How to get LBA(logical block addressing) of a file from MFT on NTFS file system? - block

I accessed the $MFT file and extracted file attributes.
Given the file attributes from MFT, how to get a LBA of file from the MFT record on NTFS file system?
To calculate LBA, I know that cluster number of file.
It that possible using cluster number to calculate?

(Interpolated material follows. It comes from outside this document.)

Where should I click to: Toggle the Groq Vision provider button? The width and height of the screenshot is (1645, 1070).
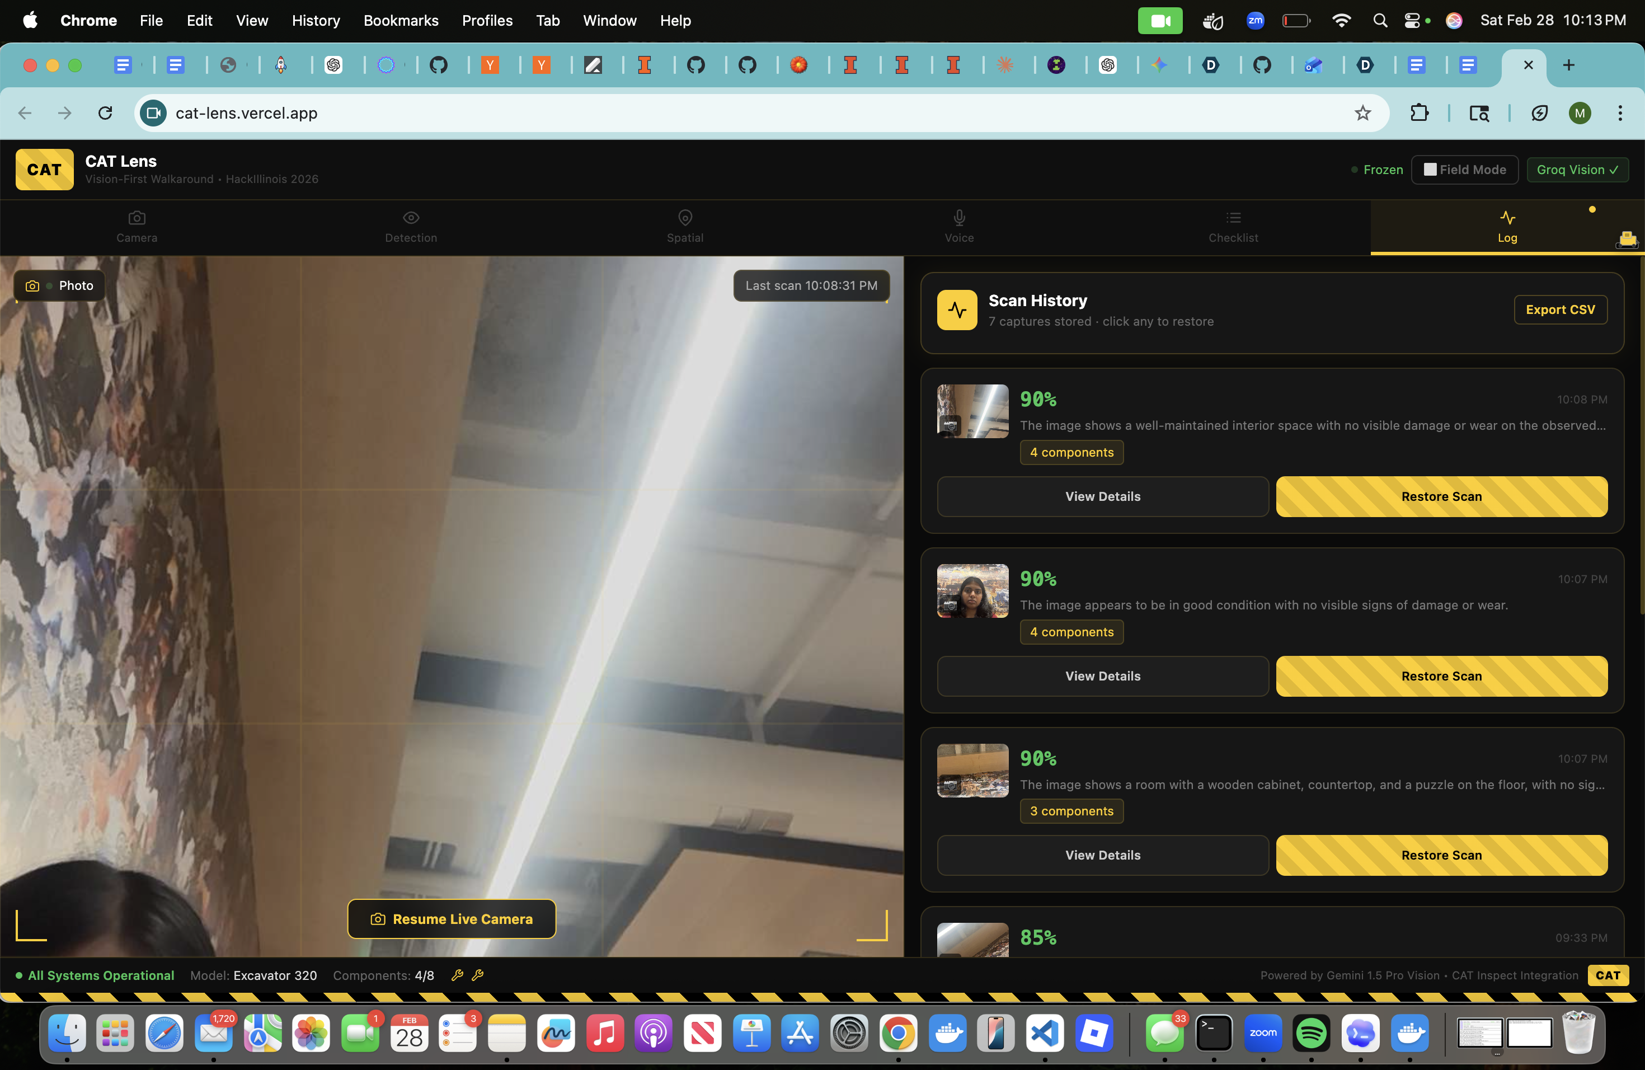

I'm not entirely sure of your question-- But if you're simply trying to find the logical location on disk of a file, there are various IOCTLs that will achieve this.
For instance, MFT File records: FSCTL_GET_NTFS_FILE_RECORD
http://msdn.microsoft.com/en-us/library/windows/desktop/aa364568(v=vs.85).aspx
Location on disk of a specific file via HANDLE: FSCTL_GET_RETRIEVAL_POINTERS
http://msdn.microsoft.com/en-us/library/windows/desktop/aa364572(v=vs.85).aspx
If you're trying to parse NTFS on your own, you'll need to follow the $DATA attribute-- Which will always be non-resident data runs (unless it's a small file that can be resident within the MFT). Microsoft's data runs are fairly simply structures of data contained in the first two nibbles, which specify offset and length for the next run of data.

IMHO you should write the code by doing some basic arithmetic rather than using IOCTLs and FSCTLs for everything. You should know the size of your disk and the offset from which a volume starts (or every extent by using IOCTL_VOLUME_GET_VOLUME_DISK_EXTENTS) and store those values somewhere. Then just add the LCN times the size of a cluster to the offset of the extent on the disk.
Most of the time you just have to deal with one extent. When you have multiple extents you can figure out on which extent the cluster is by multiplying the LCN with the size of a cluster and then subtracting the size of each extent returned by the IOCTL in the order they are returned, if the next number to subtract is greater than your current number, that particular LCN is on that extent.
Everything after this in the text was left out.